### Document text
____

Matthew 5:16, "Let your light so shine before men, that they may see your good works and glorify your Father in heaven."
I have been writing a primer on the glory of God. We have learned that it is something you see or reflect upon or point to rather than define. It is Christ’s beauty of his perfection, His worth, and His moral excellence in His character AND SO MUCH MORE! I made a statement, “The deepest longing of the human heart and the deepest meaning of heaven and earth are summed up in this: the glory of God.”
God means for us to see His glory with our eyes, know His glory in our minds, and relish his glory in our hearts, and reflect his glory in our lives. God has made us to see His glory, to savor his glory, and to show His glory. God says in Isaiah 43:7, "Everyone who is called by My name…I have created for My glory..." That means that we were all created to express the infinite worth of God's glory.
So we have been learning about the glory of God, what it is, how seeing it affects us, and what it means to fulfill our duty and highest purpose. Our duty and privilege is to conform to this divine purpose namely, to reflect the value of God's glory-to think and feel and do whatever we must to make much of God, to magnify Him, to increase His fame and renown. Our reason for being, our calling, our joy is to render visible the glory of God.
Today I want to share some implications of the ways we bring glory to God.I am thankful to John Piper who has given me these pointers by which I am expanding upon.
When we do evangelism it means more than simply giving gospel facts and information. It means depicting the beauty of Christ and his saving work with a heartfelt urgency of love that labors to help people see Jesus for who He is and to savor Him for all that Her is worth. Christ is glorified in evangelism when we help people to come to love and treasure Him. (Matthew 5:14-16)

____

### Material

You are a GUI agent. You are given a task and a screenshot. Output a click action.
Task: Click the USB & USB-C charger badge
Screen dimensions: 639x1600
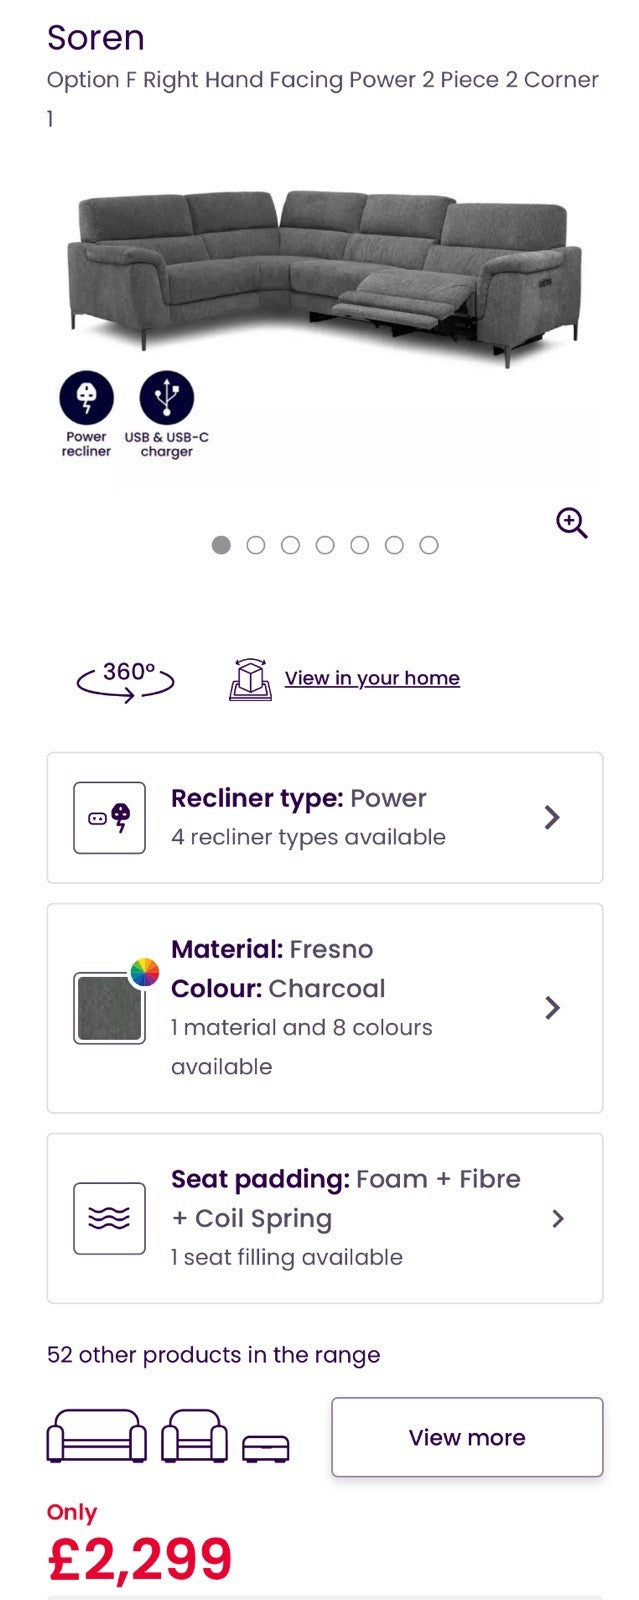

____

### Instruction 1
Retype the passage on the glory of God word for word, starting with "I have been" and going on through "of God's glory.".
### Instruction 2
Write the next part of the reflection on the glory of God, picking up after its final sentence.

### Expected output 1
I have been writing a primer on the glory of God. We have learned that it is something you see or reflect upon or point to rather than define. It is Christ’s beauty of his perfection, His worth, and His moral excellence in His character AND SO MUCH MORE! I made a statement, “The deepest longing of the human heart and the deepest meaning of heaven and earth are summed up in this: the glory of God.”
God means for us to see His glory with our eyes, know His glory in our minds, and relish his glory in our hearts, and reflect his glory in our lives. God has made us to see His glory, to savor his glory, and to show His glory. God says in Isaiah 43:7, "Everyone who is called by My name…I have created for My glory..." That means that we were all created to express the infinite worth of God's glory.

### Expected output 2
Similarly true, authentic, biblical, Christian preaching, as part of the corporate worship of Christ’s church, is the preacher treasuring over the glories of God in his word, designed to lure God’s people from the fleeting pleasures of sin into the sacrificial path of obedient satisfaction in Him.(1 Peter 4:11)
The essence of authentic, corporate worship in song is the collective experience of heartfelt love, pleasure, cherishing, and satisfaction in the glory of God, or a trembling that we do not have it and a great longing for it. (Psalm 29:2; 50:23)
World missions is a declaration of the glories of God among all the unreached peoples, with a view to gathering worshippers who magnify God through the gladness of radically obedient lives. (Psalm 96:3)
Prayer is calling on God for help so it is plain that he is gloriously resourceful and we are humbly and happily in need of grace.(Psalm 50:15)
All ministry is meant to be done in humble dependence of the strength He supplies so that He receives all the glory. (1 Peter 4:11)
The work of the Spirit in the life of a believer is meant to produce God glorifying fruit. (John 15:8; Galatians 5:22-23)
The way to magnify God in death is by meeting death as gain.(Philippians 1:21)
"Therefore, whether you eat or drink, or whatever you do, do all to the glory of God." (1 Corinthians 10:31)
"It is my eager expectation and hope that I will not be at all ashamed, but that with full courage now as always, Christ shall be honored in my body, whether by life, or by death." (Philippians 1:21)
The only right way to live, serve, work, worship, eat, and drink is when we do it to His glory.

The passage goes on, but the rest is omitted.